Publications

"'The Natural Leader of the Proletariat': Eduard Bernstein on Trade Unions and the Path to Socialist Cooperation" History of European Ideas 50, no. 3 (2024): https://doi.org/10.1080/01916599.2023.2274994

Abstract: This article offers a reinterpretation of Eduard Bernstein’s theory of evolutionary socialism. It does so by examining the leading role that he envisioned for unions of skilled workers in the socialist movement. During his time in London in the 1890s, Bernstein’s engagement with English Fabianism led him to emphasize the proletariat’s differentiated nature. He claimed skilled workers most readily organized and became the first proletarians to develop class consciousness. Unskilled workers, on the other hand, remained largely unorganized and estranged from the socialist movement. Bernstein opposed the socialist political strategy of nationalization because it would subordinate unskilled workers to party revolutionaries rather than realize cooperative self-government in industry. This focus on promoting industrial self-government made Bernstein stress the importance of workers’ further unionization and adoption of skilled unionists’ method of collective bargaining. This would produce socialist cooperation because it facilitated cooperative wage determination.
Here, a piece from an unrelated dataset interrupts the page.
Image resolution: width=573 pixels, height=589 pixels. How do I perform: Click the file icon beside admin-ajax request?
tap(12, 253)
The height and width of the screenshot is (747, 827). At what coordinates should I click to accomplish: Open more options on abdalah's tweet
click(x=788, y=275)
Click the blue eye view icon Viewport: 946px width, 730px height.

In Bernstein’s view, skilled unionists influenced the socialist party to take political action to organize and elevate more proletarians to class consciousness. In contrast to those who claim Bernstein prioritized the party’s autonomous ethical appeals and legislation, I emphasize his focus on union-party interactions and defense of unions as central for the advance to socialism’s cooperative society.
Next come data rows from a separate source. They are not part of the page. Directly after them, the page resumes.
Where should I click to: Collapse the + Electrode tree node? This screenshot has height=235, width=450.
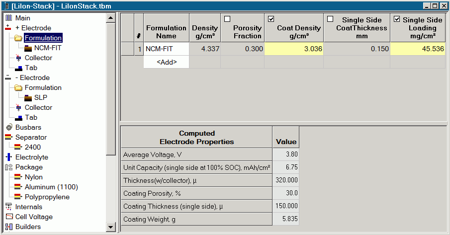pos(8,28)
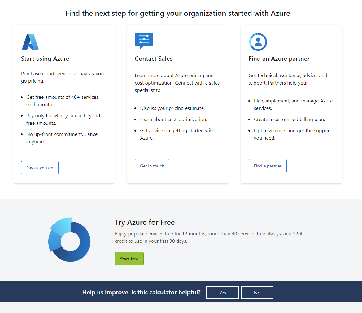The height and width of the screenshot is (313, 362).
Task: Select the Contact Sales card heading
Action: pos(154,59)
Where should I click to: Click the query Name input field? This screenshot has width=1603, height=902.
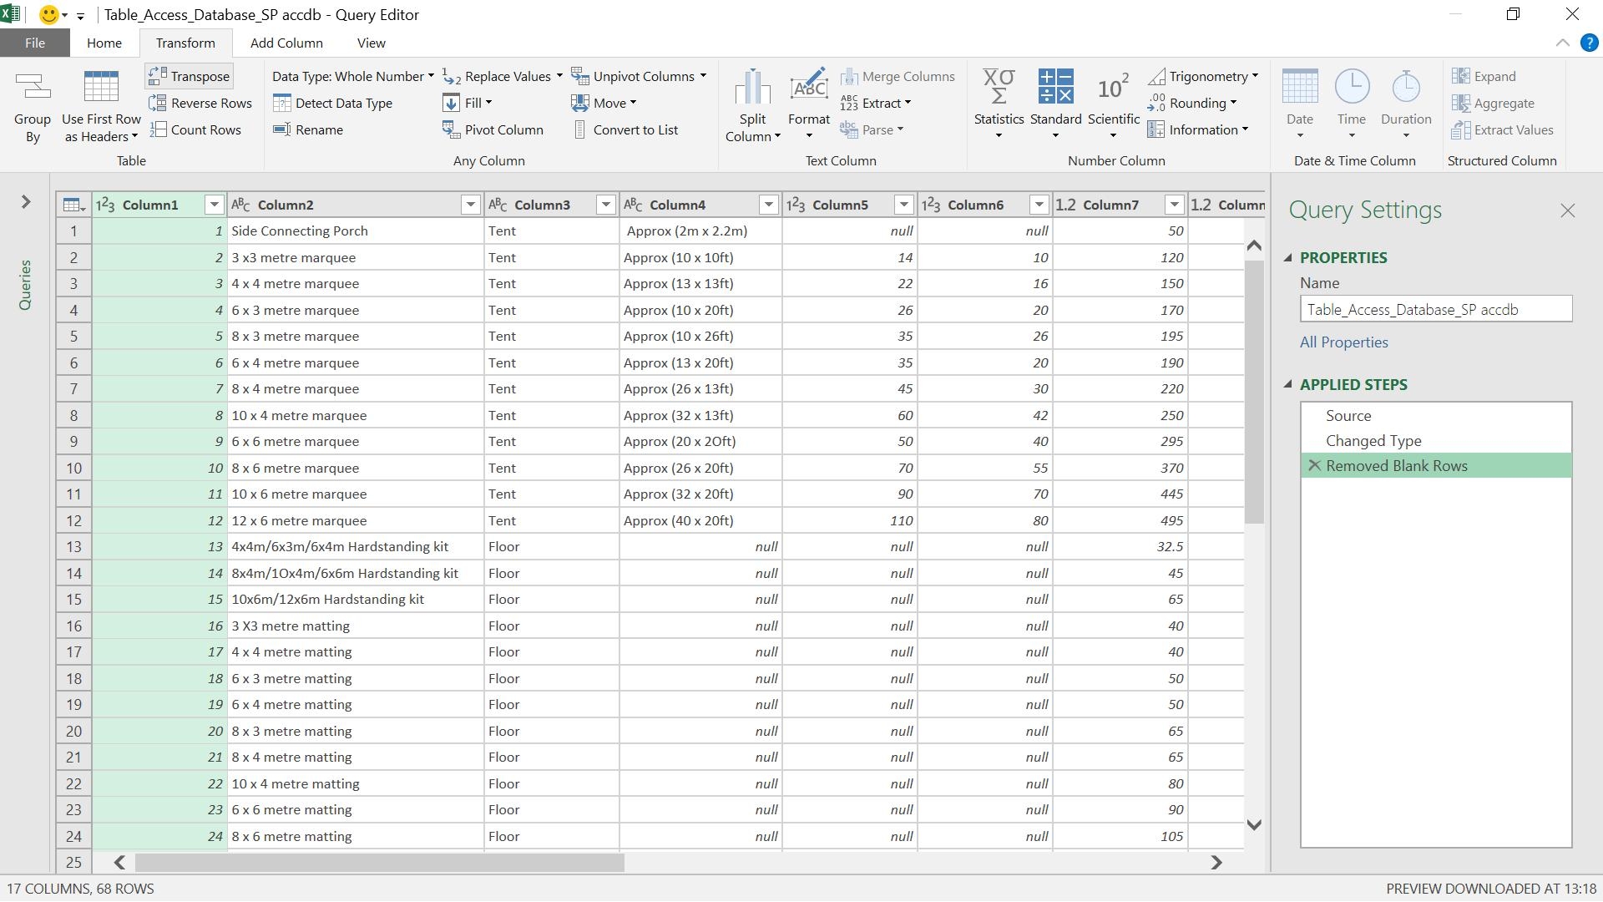[1435, 310]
“Against the Caesarist Crowd: Georges Sorel’s early Democratic Socialism during the Dreyfus Affair” Modern Intellectual History (forthcoming)
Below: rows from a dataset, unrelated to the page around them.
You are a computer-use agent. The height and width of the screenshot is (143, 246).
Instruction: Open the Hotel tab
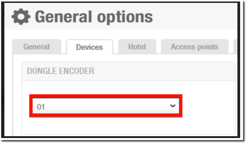pyautogui.click(x=137, y=47)
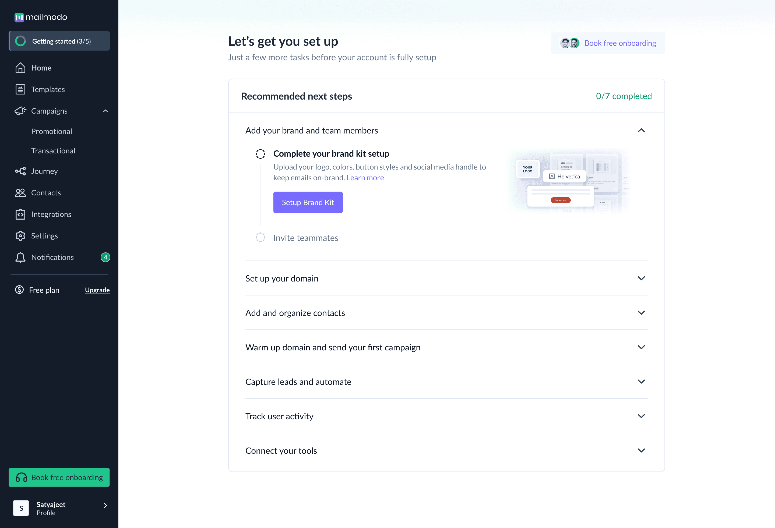Click the brand kit setup status circle
775x528 pixels.
tap(260, 154)
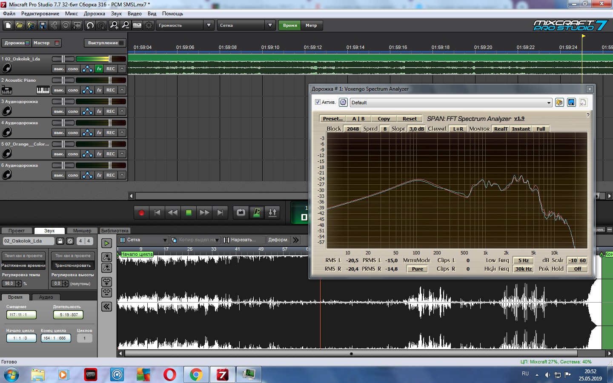
Task: Click the record button in transport bar
Action: tap(141, 213)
Abstract: This article presents an account of Georges Sorel’s socialist theory during the Dreyfus Affair. It demonstrates that he developed a theory of the socialist movement in which socialist progress required workers’ dissociation from Parisian crowds. The Affair showed Sorel that the Parti Ouvrier Français’ (POF) leaders were Jacobin demagogues who used militarist political organization and press rhetoric to fashion workers into Caesarist crowds. In these crowds, workers acclaimed their leaders as savior figures and blindly followed their suggestions for violence. For Sorel, POF leaders would likely direct crowds as instruments of terror in coup d’états to establish their dictatorship in the state. I contend that Sorel embraced the Bourses du travail in the 1890s because their distinctive media and cultural environment constructed a different kind of proletariat. This proletariat pursued a democratic socialism of economic self-government and communicative, coalition-building street action. These institutions thus dissolved Caesarist crowds in French socialism.